◆ Task to carry out ◆
A complete transcription of the material, exact in every line, is what is wanted.

◆ Input ◆
_ _ _ _ _

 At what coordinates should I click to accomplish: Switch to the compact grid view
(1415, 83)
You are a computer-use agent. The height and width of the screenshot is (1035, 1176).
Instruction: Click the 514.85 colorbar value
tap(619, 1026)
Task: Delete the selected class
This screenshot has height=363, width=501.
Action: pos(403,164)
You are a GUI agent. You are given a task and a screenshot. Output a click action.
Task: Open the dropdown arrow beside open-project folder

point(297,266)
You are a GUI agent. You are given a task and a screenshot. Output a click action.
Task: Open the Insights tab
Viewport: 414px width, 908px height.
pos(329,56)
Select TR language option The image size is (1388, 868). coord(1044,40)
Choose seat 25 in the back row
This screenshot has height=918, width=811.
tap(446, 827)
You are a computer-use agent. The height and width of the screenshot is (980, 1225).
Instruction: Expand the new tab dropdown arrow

_ _ _ _ _

◆ Exercise solution ◆
 At what coordinates should I click to accomplish: Switch to the compact grid view
(1415, 83)
You are a computer-use agent. The height and width of the screenshot is (1035, 1176).
Instruction: Click the 514.85 colorbar value
tap(619, 1026)
Task: Delete the selected class
This screenshot has height=363, width=501.
Action: pos(403,164)
You are a GUI agent. You are given a task and a screenshot. Output a click action.
Task: Open the dropdown arrow beside open-project folder

point(297,266)
You are a GUI agent. You are given a task and a screenshot. Output a click action.
Task: Open the Insights tab
Viewport: 414px width, 908px height.
pos(329,56)
Select TR language option The image size is (1388, 868). coord(1044,40)
Choose seat 25 in the back row
This screenshot has height=918, width=811.
tap(446, 827)
You are a computer-use agent. The height and width of the screenshot is (980, 1225).
Instruction: Expand the new tab dropdown arrow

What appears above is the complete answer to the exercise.